Hugh Campbell, Michael Mayerfeld Bell, and Margaret Finney, eds.  Country Boys: Masculinity and Rural Life. University Park, PA: The Pennsylvania State University Press, 2006. 322+ix.

In the age of corporate identities, urban men often look to rural men as possessing something primeval and masculine.  Whether the frontiersman or the farmer, the cowboy or the co-op producer, something about the wilderness remains in these men.  There seems something rooted to a masculine essence. 

Country Boys contests these powerful images with gritty, provocative sociological studies.  In truth, they say, rural men have their masculine identity socially constructed every bit as much as the city man.  Fifteen essays, from various authors and covering country life from America to Ireland to New Zealand, examine and challenge the gendered values held in these environments.  While its essays are of inconsistent quality, Country Boys is overall a very useful volume for men’s studies. 

As the introductory essay recognizes, men of the fields and forests and outdoors uphold “the symbolic power of the venerable rural myth of rugged individualism” (2).  They exude a sense of toughness, structure and discipline.  They gravitate towards a rather patriarchal order.  Because rural psycho-social organizations erect firm boundaries and expectations, men in these environments sometimes have a hard time challenging norms or responding to dramatic shifts in cultural climate.  There is often a subtle but ubiquitous enforcement of conservative, white, heterosexual lifestyles.  Many of the essays in this volume illustrate the force of rural hegemony. 
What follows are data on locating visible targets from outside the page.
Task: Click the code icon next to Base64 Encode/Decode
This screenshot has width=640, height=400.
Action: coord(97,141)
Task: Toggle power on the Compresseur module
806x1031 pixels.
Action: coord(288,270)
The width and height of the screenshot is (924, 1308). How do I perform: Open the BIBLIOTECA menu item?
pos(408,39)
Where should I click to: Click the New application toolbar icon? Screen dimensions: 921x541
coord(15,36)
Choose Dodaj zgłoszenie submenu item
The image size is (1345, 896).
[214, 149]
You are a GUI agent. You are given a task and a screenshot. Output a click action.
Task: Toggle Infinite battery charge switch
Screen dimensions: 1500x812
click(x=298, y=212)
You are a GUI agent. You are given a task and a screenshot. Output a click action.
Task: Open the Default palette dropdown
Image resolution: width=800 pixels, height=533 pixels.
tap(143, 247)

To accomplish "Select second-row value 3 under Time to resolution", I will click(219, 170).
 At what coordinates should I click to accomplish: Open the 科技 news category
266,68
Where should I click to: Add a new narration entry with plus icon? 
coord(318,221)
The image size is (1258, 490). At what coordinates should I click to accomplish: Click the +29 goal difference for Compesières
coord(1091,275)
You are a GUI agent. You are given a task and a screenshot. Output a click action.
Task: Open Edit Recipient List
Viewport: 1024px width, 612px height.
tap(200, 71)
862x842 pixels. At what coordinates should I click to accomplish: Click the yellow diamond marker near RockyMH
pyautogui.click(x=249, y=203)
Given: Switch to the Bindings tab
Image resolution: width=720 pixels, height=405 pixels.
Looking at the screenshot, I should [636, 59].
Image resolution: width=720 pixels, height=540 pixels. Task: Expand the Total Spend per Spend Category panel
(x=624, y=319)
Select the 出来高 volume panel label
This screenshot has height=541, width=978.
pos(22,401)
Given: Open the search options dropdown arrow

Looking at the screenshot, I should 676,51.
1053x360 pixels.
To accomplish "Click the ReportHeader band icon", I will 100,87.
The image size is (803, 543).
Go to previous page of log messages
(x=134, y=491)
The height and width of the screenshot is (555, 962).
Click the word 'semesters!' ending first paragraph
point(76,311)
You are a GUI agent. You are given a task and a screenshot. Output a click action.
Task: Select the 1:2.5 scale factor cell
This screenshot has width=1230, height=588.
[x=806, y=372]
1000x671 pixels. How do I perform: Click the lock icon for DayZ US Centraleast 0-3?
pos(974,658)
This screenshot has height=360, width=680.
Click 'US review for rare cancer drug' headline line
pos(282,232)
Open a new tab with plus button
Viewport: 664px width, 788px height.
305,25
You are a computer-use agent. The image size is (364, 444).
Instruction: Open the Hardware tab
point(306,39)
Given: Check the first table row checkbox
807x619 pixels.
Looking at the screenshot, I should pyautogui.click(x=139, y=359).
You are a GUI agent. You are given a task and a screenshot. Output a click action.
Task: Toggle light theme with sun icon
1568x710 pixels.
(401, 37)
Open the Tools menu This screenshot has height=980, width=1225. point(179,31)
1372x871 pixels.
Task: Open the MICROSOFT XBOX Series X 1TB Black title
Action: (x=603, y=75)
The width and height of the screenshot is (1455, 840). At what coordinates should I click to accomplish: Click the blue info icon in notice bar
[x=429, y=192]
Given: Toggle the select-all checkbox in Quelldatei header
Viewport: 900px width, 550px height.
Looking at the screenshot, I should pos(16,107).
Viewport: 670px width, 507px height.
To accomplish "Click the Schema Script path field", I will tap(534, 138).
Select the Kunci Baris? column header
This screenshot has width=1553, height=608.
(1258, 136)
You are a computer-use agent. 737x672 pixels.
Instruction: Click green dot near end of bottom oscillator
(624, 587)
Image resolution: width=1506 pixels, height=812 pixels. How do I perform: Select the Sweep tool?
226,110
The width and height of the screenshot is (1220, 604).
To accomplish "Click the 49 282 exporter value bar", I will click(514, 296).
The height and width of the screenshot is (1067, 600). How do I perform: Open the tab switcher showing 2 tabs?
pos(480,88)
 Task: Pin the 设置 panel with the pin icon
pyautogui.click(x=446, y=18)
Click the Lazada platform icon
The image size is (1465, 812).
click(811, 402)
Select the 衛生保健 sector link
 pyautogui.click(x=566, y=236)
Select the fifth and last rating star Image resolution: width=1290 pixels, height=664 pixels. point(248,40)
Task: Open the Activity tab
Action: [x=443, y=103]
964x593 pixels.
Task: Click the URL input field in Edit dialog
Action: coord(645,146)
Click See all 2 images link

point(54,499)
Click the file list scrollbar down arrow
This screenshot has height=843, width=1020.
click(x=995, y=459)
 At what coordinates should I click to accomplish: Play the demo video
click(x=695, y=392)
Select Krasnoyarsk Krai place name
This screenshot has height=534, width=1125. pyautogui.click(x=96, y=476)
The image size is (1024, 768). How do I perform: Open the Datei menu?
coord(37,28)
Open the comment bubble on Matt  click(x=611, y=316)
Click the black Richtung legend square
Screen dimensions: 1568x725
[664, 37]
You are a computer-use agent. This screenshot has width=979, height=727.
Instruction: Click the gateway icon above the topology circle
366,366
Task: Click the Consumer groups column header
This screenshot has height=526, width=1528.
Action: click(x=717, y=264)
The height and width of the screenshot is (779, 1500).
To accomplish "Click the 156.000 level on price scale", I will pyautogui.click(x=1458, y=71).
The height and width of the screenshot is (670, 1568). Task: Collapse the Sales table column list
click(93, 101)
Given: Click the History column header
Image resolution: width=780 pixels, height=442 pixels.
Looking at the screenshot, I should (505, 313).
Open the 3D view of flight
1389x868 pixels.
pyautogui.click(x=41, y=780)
The several studies on rural men’s bodies are, I think, the strongest contributions.  Will H. Courtenay writes about the health effects of manly codes, cataloguing compelling statistics about these men’s injuries, illnesses and early deaths.  Jo Little’s contribution explores different ways the male body tends to be portrayed, such as naked calendars and homely singles ads, and how each is intended to steer people away from “scary sexualities” back to the valuation of the family.  The gem of Country Boys is probably David Bell’s “Cowboy Love,” which provides four vastly different portraits of rural homosexualities.  Without sounding bitter or didactic, Bell describes the perilous identities of these men, also explaining how we cannot conflate the idyllic “homosexual rural” with the actual “rural homosexual.”  The essay is all that much more impressive since it was written before the Brokeback Mountain phenomenon.

Missing from the volume is a look into religion among men of the country.  (How it is possible to speak of cohesive societies and cohesive masculinities without religious ties, I do not know.)  Also omitted are studies about migrant workers.  Sometimes lacking is a counterbalancing sense of appreciation about rural men’s decisions, and how their (increasingly unpopular) values help facilitate their often happy lives.  These points aside, Country Boys can be said to contain important studies.  I recommend it as a library resource and a book for upper division sociology classes.